The decision from the RBA came as a result of the well-documented slowdown in the country's mining boom. These declines have come largely as a result of the declining commodities demand from China and these market changes have brought substantial volatility to the Australian labor market. In the last three months, the Australian economy as shown jobs figures that were upside and downside surprises and created substantial volatility in the currency.
The latest results showed an addition of 50,100 for the month of April, and while this is a substantial figure for such a small economy, it should be remembered that this follows a decline of 36,000 jobs in March. The chart below shows that the national unemployment rate is showing averages in the 5-6% range.
But with the excessive volatility seen in the headline figures, it is not entirely surprising that the RBA made the latest critical decision to reduce rates by 25 basis points to new all-time lows.
Buying Opportunity Created by the Downside Moves
So while the surprise rate decision sent prices lower, the critical bounce from this year's lows shows that investor sentiment versus the US Dollar, as measured by the PowerShares DB US Dollar Index Bullish (UUP), is likely to improve.
Note the price activity after the latest jobs data.

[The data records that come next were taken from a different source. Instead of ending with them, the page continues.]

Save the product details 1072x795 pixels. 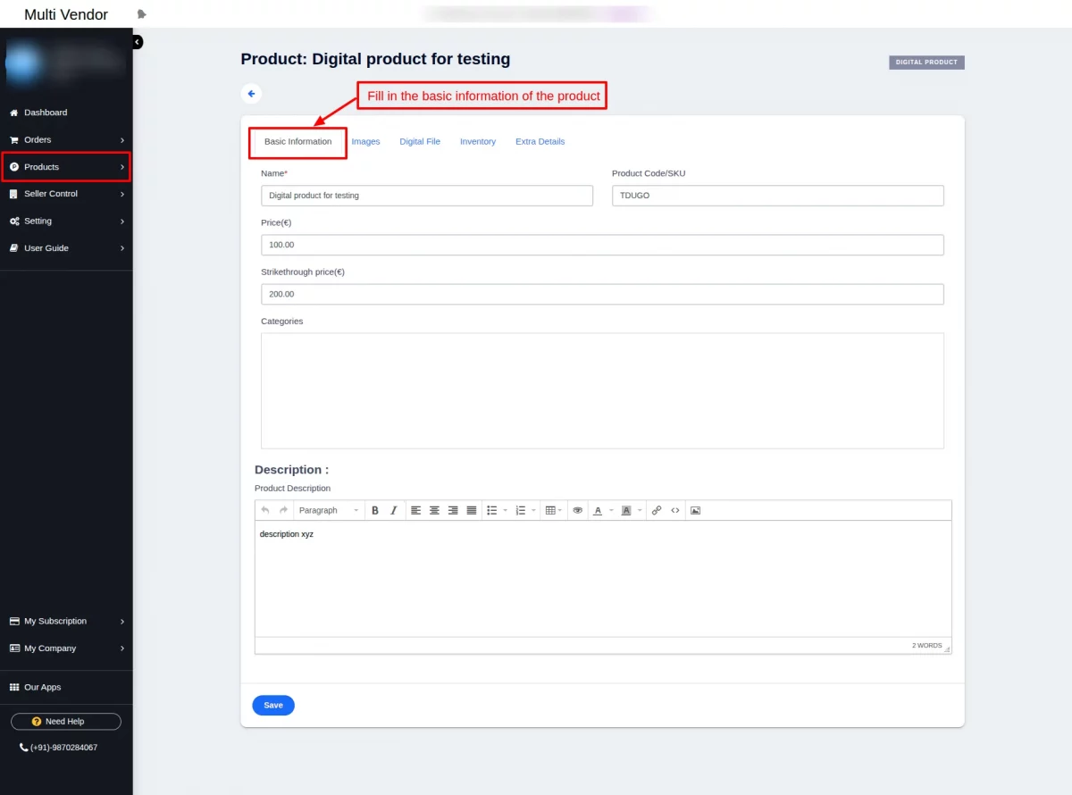[272, 705]
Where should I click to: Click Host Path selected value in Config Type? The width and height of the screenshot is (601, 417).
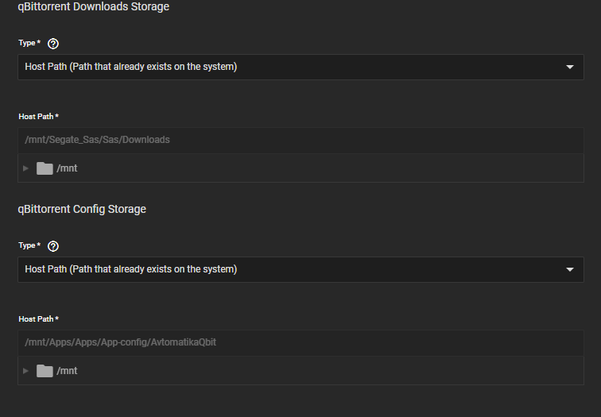131,270
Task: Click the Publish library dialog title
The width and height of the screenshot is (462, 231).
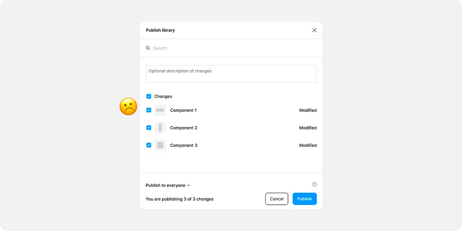Action: (160, 30)
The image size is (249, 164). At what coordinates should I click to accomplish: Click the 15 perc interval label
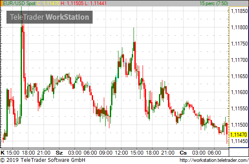coord(214,3)
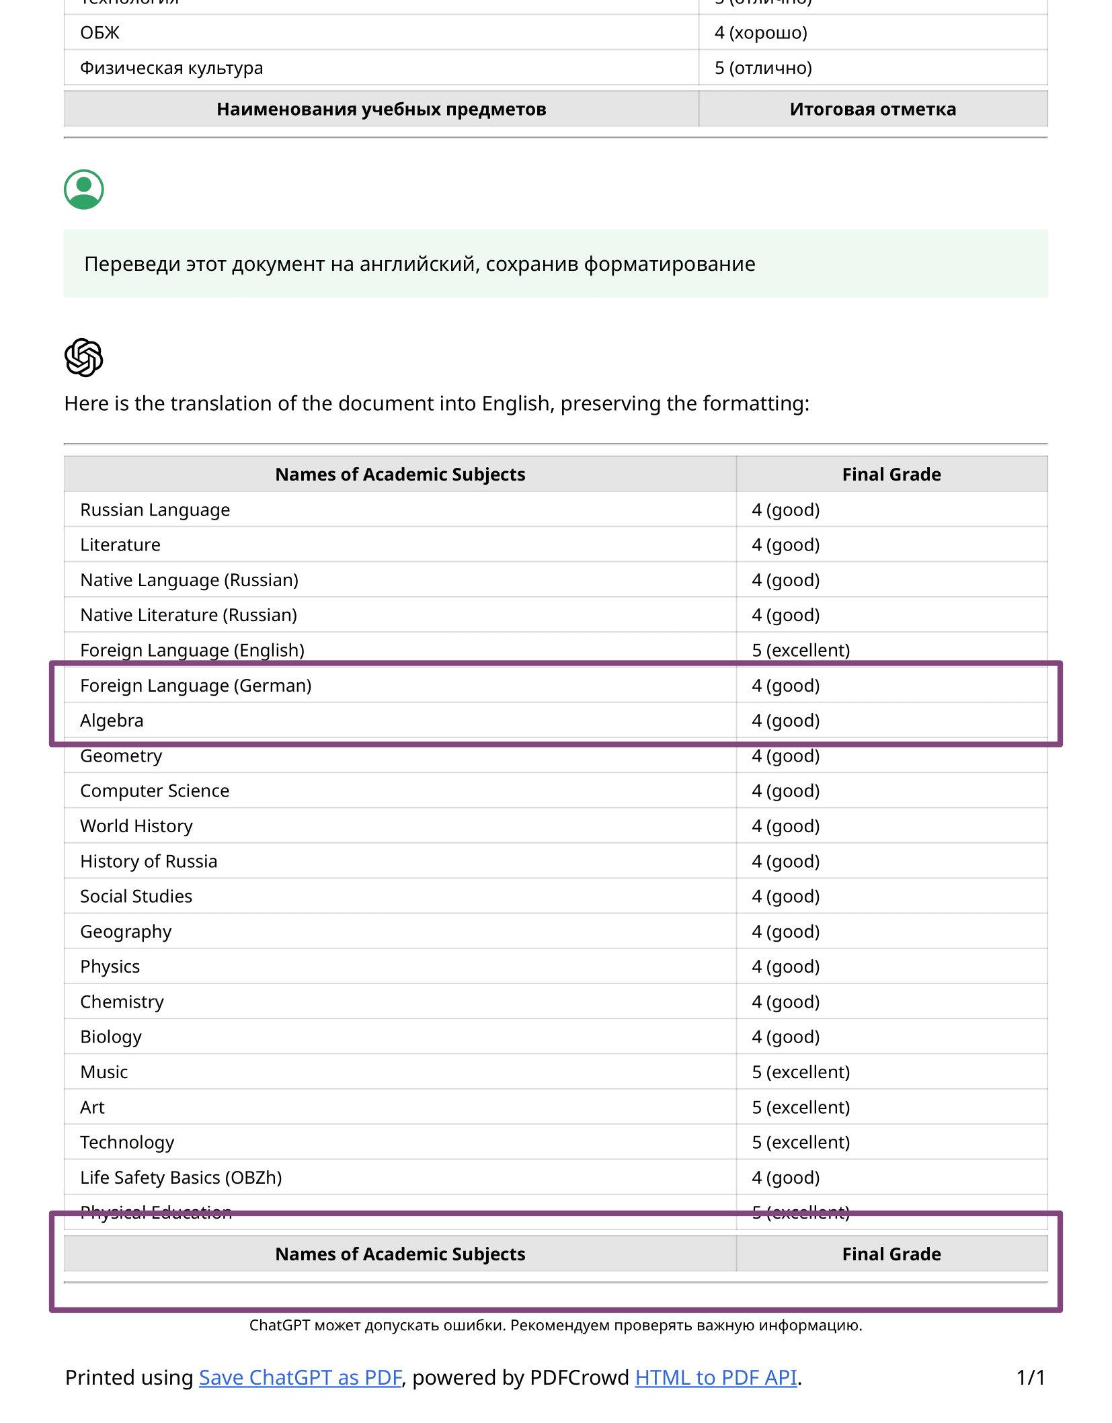
Task: Select the Life Safety Basics (OBZh) cell
Action: pos(181,1178)
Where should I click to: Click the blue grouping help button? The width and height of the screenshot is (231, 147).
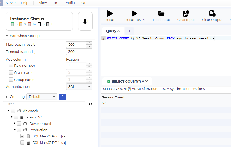[x=62, y=97]

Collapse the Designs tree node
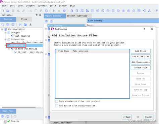pyautogui.click(x=5, y=33)
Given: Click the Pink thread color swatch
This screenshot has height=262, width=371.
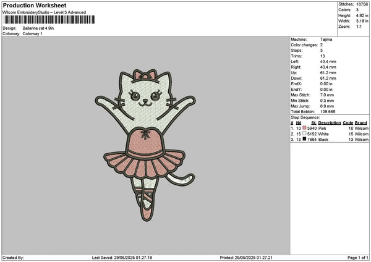Looking at the screenshot, I should (x=305, y=128).
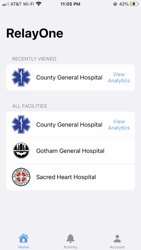Tap the battery charging indicator
This screenshot has height=250, width=141.
tap(134, 4)
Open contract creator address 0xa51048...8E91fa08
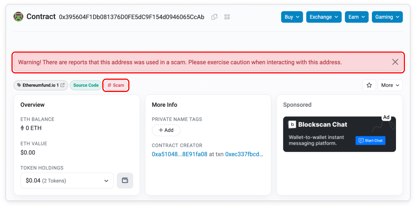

These recent bounces suggest that a bottom is in place and that the post rate decision surprise that was seen initially has now run its course.
As a high-yieding currency, the Australian Dollar shows a high correlation with the major stock indices, particularly in the S&P 500 (SPY) and the S&P ASX 200. With the latest bull run in the S&P, bullish sentiment toward the Australian dollar sees extra support:
The S&P 500 has made gains for 5 consecutive days, driven largely by strong earnings results and the central bank activity in areas like Europe and Australia. The uptrend prospects are clearly visible in the S&P 500, and with the high correlation with the Australian dollar, investors should start to look for new opportunities to buy FXA and sell UUP.